| THE PROBLEM |
Which lines of the entries contain the string "filter"? Please find them and copy them.

(Stored records)
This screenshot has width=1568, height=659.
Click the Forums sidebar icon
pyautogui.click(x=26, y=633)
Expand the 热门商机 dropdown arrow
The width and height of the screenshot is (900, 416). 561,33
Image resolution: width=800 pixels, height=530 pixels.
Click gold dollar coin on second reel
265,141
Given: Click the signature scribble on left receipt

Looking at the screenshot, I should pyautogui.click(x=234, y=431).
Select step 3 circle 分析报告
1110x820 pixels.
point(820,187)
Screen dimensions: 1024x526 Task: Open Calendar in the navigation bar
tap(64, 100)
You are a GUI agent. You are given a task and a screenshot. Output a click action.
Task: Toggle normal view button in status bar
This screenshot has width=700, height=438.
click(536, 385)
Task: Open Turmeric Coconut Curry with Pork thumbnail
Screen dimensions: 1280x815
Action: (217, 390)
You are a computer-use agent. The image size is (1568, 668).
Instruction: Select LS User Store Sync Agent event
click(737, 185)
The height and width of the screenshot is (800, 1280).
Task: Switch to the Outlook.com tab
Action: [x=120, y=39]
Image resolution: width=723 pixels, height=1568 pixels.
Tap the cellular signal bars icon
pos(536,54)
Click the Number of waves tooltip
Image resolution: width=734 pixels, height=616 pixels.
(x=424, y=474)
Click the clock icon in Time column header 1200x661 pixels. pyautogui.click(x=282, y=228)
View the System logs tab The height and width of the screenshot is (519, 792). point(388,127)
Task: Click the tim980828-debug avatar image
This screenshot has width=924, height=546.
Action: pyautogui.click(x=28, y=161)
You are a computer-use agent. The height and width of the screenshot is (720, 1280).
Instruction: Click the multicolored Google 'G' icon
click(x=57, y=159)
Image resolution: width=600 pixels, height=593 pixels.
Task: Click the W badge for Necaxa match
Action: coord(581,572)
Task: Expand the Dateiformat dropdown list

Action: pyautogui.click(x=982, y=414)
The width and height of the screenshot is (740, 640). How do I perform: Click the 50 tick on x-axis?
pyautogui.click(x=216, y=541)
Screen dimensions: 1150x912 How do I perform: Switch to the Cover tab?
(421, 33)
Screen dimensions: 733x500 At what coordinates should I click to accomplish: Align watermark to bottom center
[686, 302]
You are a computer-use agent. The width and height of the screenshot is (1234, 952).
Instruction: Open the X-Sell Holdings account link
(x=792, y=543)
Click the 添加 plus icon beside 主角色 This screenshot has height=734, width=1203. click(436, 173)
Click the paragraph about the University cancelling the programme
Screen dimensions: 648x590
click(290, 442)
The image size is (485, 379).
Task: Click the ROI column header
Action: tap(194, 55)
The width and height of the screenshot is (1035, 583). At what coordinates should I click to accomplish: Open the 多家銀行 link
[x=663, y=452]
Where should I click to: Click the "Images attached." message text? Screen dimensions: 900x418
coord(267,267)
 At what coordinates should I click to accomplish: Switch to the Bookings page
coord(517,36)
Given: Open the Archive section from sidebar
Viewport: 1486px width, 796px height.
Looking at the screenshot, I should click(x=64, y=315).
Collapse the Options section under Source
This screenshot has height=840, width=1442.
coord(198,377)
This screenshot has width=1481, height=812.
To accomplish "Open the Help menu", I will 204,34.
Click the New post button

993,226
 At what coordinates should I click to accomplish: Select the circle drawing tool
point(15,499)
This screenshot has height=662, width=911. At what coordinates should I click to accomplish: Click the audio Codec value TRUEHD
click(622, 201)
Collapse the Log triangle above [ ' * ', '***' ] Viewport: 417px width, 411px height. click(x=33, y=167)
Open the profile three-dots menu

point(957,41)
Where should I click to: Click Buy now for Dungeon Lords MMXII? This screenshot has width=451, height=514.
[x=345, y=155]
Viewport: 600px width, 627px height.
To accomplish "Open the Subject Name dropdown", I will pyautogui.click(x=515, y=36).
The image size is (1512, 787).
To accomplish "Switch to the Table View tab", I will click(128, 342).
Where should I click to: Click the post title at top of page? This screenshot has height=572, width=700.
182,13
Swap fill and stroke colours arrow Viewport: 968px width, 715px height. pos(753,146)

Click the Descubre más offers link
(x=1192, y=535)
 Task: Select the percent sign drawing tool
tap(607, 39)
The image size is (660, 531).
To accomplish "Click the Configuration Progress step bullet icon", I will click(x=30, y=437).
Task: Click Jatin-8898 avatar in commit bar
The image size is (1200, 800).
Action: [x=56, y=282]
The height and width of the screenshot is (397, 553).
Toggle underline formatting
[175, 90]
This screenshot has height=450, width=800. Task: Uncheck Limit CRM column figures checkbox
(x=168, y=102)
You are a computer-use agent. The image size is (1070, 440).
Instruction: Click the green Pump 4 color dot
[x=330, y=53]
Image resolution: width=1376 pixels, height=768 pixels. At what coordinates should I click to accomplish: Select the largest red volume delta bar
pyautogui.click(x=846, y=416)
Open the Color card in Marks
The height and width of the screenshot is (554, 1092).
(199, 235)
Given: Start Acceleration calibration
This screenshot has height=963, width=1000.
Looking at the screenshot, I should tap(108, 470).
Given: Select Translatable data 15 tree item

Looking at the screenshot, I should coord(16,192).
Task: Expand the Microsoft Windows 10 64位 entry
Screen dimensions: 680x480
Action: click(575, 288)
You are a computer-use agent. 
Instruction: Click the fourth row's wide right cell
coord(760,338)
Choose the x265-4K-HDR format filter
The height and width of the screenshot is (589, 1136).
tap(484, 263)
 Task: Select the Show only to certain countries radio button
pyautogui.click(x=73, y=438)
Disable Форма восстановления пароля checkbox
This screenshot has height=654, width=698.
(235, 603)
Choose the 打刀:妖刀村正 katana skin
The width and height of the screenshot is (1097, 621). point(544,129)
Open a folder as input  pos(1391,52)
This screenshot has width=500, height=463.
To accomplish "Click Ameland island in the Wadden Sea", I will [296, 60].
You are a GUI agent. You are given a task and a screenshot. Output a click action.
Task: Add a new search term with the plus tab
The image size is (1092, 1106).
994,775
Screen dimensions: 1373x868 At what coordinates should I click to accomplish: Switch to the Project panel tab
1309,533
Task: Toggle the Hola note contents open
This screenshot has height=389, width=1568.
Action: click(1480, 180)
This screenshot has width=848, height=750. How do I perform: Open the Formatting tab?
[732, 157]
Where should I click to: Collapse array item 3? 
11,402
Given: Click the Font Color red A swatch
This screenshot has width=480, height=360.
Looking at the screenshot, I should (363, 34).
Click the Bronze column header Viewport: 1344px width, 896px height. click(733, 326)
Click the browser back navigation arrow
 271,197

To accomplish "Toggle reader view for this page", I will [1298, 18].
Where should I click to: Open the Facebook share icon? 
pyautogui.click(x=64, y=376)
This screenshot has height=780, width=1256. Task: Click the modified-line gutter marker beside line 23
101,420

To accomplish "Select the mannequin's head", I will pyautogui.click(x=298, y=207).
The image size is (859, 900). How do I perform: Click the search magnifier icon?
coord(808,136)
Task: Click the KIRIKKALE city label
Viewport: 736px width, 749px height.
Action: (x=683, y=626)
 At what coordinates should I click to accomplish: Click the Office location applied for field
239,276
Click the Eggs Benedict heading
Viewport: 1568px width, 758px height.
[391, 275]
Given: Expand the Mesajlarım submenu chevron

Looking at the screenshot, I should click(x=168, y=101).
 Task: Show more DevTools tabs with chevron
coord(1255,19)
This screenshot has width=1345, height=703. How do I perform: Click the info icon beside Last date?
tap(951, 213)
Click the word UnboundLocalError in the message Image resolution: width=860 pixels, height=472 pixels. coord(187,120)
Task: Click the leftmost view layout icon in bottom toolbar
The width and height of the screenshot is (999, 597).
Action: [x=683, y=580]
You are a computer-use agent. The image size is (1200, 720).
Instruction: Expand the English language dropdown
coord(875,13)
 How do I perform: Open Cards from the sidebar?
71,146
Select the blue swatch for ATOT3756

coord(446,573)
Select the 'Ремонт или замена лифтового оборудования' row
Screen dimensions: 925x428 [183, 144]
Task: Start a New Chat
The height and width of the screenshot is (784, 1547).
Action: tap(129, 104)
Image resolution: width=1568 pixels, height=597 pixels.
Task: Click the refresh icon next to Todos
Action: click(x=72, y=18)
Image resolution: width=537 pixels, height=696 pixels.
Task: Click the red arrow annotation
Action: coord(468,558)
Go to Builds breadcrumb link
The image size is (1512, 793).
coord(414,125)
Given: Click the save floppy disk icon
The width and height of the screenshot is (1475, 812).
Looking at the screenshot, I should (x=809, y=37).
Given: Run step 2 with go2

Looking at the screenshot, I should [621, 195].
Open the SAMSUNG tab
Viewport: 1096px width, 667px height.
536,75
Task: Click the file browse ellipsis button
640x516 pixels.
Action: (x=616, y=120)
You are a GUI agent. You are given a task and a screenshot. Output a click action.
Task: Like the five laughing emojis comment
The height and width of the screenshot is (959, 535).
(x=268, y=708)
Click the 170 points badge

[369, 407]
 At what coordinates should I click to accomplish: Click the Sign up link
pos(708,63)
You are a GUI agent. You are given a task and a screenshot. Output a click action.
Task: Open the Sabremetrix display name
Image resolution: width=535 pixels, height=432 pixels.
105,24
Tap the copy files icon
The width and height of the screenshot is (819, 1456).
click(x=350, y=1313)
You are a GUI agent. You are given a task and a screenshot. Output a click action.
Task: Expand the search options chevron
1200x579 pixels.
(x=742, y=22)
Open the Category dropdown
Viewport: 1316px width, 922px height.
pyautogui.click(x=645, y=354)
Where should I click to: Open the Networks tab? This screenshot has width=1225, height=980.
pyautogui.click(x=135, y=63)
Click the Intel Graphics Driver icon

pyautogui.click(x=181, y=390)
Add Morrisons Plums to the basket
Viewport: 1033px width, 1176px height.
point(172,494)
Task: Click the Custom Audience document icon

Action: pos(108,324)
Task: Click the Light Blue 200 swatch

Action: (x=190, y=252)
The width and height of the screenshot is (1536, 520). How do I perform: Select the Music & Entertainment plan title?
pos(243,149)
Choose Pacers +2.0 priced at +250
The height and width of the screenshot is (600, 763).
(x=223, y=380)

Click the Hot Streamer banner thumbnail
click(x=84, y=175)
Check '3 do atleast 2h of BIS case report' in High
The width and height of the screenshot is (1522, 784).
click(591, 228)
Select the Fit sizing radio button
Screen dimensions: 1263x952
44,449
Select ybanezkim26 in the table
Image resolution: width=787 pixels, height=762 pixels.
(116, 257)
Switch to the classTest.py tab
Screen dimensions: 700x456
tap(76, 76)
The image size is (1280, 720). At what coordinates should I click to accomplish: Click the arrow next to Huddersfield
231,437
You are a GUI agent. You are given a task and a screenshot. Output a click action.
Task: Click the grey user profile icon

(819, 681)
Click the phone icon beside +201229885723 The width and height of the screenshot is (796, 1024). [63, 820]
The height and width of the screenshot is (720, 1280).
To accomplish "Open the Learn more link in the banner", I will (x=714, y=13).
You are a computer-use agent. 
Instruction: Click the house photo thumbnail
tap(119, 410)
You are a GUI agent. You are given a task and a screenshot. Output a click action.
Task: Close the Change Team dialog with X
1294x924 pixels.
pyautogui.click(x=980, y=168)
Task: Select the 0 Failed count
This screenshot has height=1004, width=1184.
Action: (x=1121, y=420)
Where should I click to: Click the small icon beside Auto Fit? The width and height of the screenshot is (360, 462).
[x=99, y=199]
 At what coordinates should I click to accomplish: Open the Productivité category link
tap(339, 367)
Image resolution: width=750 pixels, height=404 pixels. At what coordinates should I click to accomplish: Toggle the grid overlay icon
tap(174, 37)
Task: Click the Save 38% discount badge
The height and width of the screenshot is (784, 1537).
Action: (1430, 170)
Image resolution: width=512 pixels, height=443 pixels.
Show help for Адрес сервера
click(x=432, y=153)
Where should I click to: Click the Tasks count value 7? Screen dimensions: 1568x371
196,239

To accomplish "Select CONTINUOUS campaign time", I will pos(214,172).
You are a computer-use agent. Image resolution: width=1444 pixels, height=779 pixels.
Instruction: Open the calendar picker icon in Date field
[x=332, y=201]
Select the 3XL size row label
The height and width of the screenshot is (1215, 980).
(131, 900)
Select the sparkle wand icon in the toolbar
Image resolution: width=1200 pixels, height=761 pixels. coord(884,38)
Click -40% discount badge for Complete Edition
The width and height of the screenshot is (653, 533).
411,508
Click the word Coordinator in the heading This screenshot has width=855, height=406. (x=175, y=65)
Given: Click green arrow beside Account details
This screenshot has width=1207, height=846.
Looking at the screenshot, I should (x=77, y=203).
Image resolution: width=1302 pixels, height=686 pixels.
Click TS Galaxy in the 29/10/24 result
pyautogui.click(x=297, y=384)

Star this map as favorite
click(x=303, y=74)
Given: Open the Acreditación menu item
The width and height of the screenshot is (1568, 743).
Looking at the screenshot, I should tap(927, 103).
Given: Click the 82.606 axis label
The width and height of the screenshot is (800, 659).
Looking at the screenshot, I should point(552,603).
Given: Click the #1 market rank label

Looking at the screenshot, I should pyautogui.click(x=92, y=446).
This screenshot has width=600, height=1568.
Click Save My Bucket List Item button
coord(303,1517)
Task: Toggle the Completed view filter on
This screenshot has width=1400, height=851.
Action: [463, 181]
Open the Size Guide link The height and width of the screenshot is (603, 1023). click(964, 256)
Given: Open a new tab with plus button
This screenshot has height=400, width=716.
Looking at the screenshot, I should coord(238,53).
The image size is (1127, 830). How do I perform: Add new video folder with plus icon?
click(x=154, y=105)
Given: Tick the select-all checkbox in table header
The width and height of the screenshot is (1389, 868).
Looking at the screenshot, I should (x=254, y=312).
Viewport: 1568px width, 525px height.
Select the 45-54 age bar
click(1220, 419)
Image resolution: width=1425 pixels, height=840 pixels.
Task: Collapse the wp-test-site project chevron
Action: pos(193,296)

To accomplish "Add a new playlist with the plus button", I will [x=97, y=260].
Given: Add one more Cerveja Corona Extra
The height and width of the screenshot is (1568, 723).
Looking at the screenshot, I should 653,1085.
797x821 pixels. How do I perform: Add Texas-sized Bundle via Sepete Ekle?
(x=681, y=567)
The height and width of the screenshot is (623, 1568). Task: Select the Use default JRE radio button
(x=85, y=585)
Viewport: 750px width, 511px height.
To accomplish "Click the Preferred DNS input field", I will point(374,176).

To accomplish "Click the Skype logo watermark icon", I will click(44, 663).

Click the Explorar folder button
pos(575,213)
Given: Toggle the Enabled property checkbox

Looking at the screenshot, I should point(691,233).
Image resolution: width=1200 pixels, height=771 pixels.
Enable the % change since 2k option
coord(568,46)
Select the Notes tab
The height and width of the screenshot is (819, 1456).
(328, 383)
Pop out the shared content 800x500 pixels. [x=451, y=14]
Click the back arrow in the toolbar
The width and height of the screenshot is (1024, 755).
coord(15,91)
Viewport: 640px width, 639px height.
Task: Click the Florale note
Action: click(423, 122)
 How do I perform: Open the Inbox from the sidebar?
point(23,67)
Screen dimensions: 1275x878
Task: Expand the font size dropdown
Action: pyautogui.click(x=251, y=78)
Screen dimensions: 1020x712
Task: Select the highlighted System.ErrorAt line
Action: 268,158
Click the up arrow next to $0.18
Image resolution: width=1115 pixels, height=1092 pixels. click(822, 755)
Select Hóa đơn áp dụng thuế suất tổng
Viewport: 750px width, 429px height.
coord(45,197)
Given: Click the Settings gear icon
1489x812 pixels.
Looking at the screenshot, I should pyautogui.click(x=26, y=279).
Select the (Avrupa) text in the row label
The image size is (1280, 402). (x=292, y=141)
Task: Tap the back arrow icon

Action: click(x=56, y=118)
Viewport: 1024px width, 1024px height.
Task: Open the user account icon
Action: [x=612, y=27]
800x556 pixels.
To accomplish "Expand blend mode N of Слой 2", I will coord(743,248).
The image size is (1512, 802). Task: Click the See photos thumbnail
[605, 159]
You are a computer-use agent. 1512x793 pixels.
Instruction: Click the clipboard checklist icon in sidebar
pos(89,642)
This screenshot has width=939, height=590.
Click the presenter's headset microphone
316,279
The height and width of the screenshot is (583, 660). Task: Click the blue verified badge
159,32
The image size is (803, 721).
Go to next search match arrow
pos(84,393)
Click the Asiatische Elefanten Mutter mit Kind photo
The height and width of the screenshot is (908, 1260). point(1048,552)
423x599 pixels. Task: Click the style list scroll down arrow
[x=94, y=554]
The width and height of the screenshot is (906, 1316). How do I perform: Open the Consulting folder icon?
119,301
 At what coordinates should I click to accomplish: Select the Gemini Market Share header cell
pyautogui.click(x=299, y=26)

| EXPECTED OUTPUT |
Choose the x265-4K-HDR format filter
Task: Toggle the Completed view filter on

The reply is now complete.